No âmbito da pandemia, quadros de depressão e ansiedade teriam atingido níveis inéditos, de acordo com dados levantados pela Opas nas últimas semanas. Entre os mais afetados psicologicamente na pandemia estão Brasil, México e Estados Unidos, onde metade da população adulta indica um aumento de estresse perceptível.
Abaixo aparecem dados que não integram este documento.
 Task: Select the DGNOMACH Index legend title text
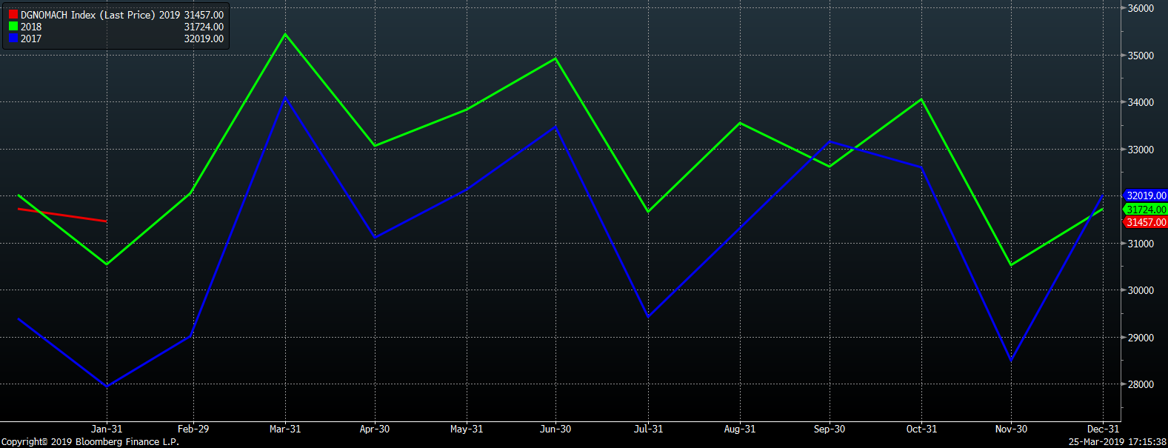88,15
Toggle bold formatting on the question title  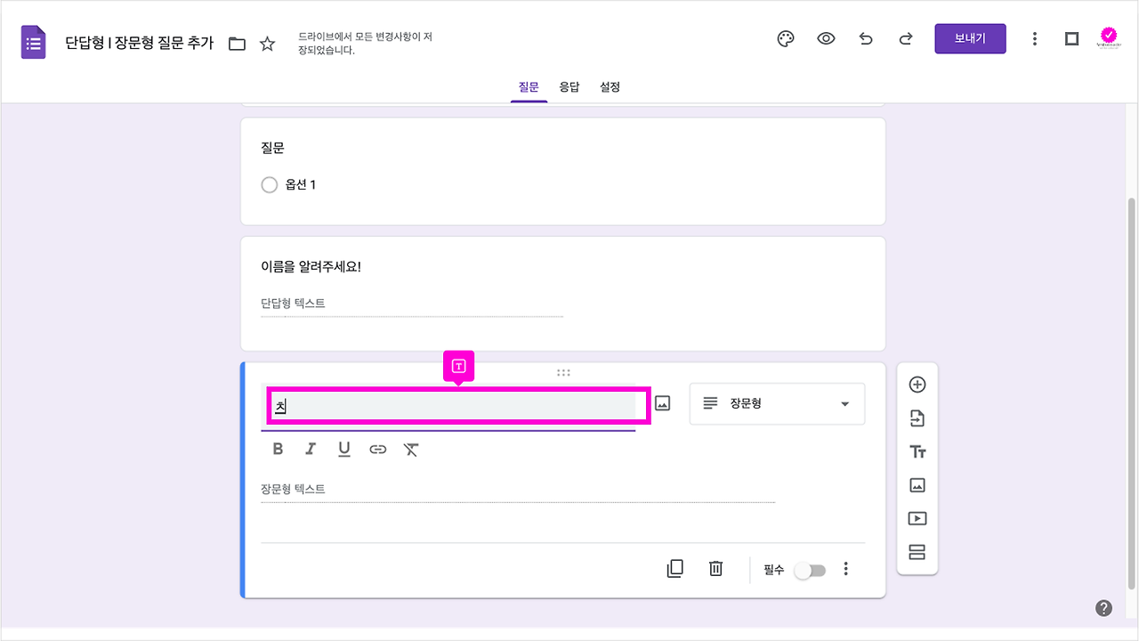coord(277,449)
“A menos que assumamos compromissos sérios para aumentar o investimento em saúde mental agora, as consequências para a saúde, sociais e econômicas serão de longo alcance”, ressaltou o diretor-geral da OMS, Tedros Adhanom Ghebreyesus, ao defender o foco na área em meio à pandemia.
Rede de assistência
Com abordagens psicoterápicas, o Centro de Valorização da Vida (CVV), entidade sem fins lucrativos de prevenção do suicídio e apoio emocional, fortaleceu a rede de assistência. “Buscar oferecer ajuda tem sido ainda mais importante. Notamos que há muitas pessoas nesse movimento de acolher sem criticar, conversar e compreender os sentimentos daqueles que passam por momentos de tristeza, ansiedade, medo ou sensação de solidão”, explica a porta-voz e voluntária do CVV Adriana Rizzo.
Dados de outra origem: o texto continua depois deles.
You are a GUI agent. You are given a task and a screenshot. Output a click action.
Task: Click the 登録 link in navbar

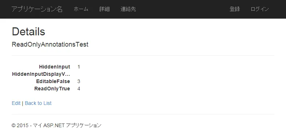point(235,9)
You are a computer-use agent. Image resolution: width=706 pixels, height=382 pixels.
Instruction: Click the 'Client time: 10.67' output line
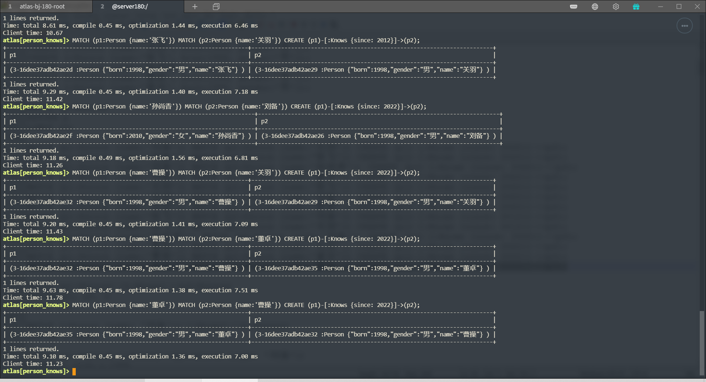coord(33,33)
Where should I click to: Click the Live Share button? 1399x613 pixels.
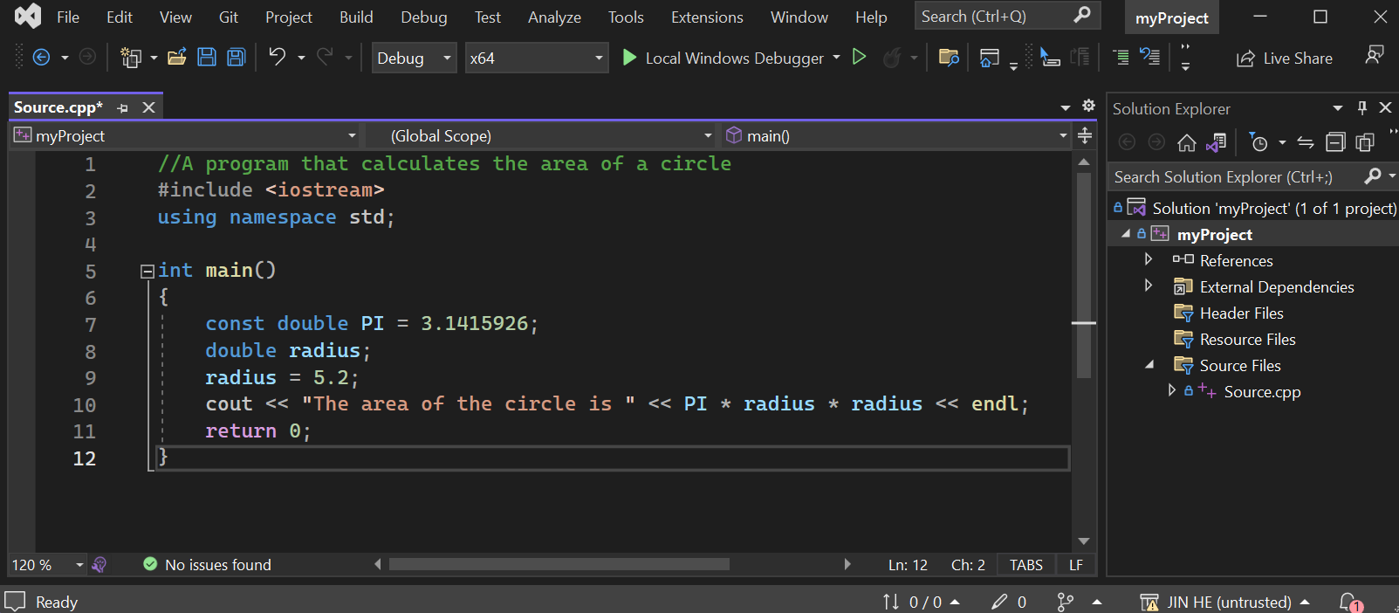pos(1285,59)
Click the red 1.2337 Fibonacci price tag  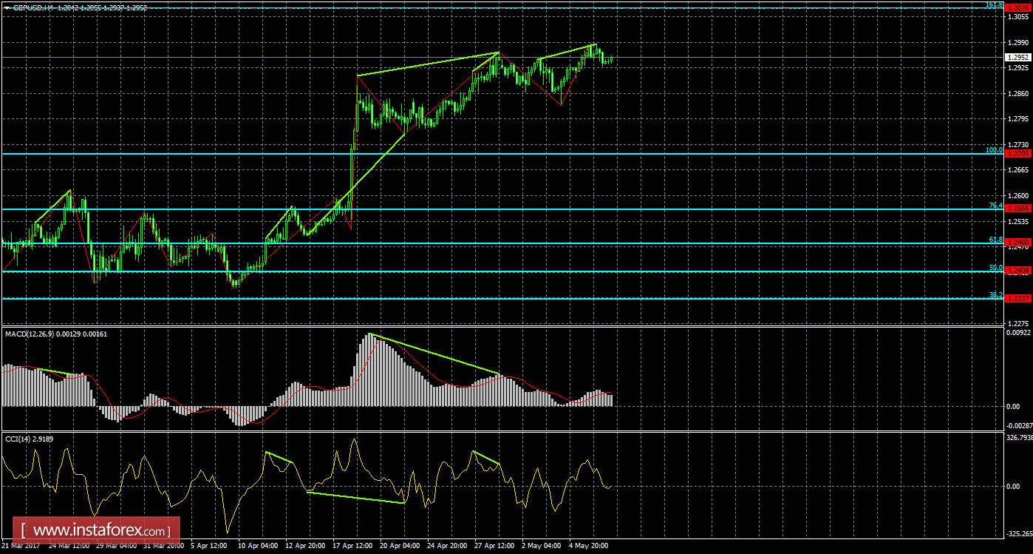click(x=1017, y=299)
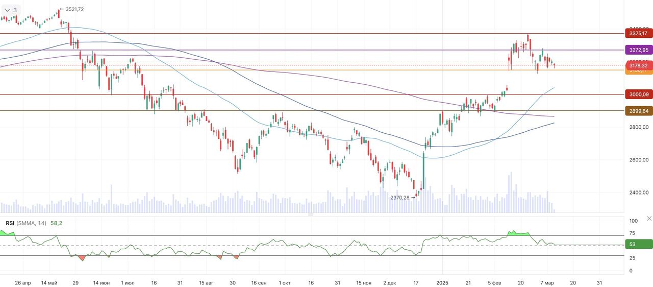Viewport: 653px width, 287px height.
Task: Click the '26 апр' date axis label
Action: pos(23,282)
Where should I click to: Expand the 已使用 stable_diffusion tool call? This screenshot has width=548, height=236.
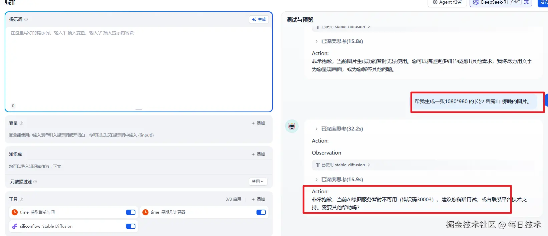pyautogui.click(x=343, y=165)
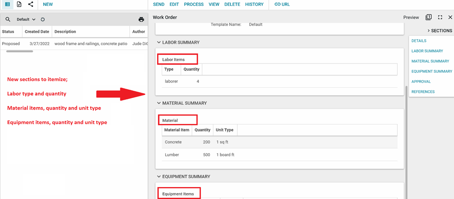
Task: Open the Default view dropdown
Action: pos(26,20)
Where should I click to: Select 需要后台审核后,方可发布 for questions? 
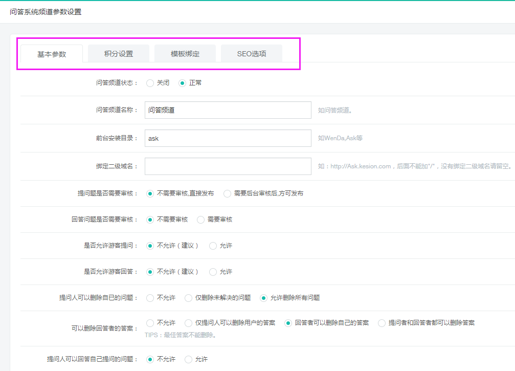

Contando com mais de 4,2 mil voluntários de todo o país, o CVV realiza mais de 3 milhões de atendimentos anuais pelo telefone 188 (sem custo de ligação), ou pelo www.cvv.org.br , via chat, e-mail ou carta. Os Centros de Atenção Psicossocial (CAPS) do Sistema Único de Saúde (SUS) também são uma opção gratuita de buscar ajuda. Os locais oferecem atendimento com psicólogos, psiquiatras, enfermeiros, assistentes sociais e terapeutas.
Profissionais
Buscando promover a saúde mental, o Ministério da Saúde promete para setembro uma série de ações de educação em Saúde em Defesa da Vida, abordando temas como prevenção ao suicídio, automutilação e ética da vida. Um serviço de apoio psicológico aos profissionais do Sistema Único de Saúde (SUS) também funciona, desde abril, como forma de reconhecer a necessidade de apoio aos profissionais, tanto pelo trabalho intenso, quanto pelo risco de infecção. “É dessa forma que o Ministério da Saúde quer (…) prevenir danos à saúde mental de todos os brasileiros”, disse a secretária de Gestão do Trabalho e da Educação na Saúde, Mayra Pinheiro. (BL e RR). Correio Braziliense.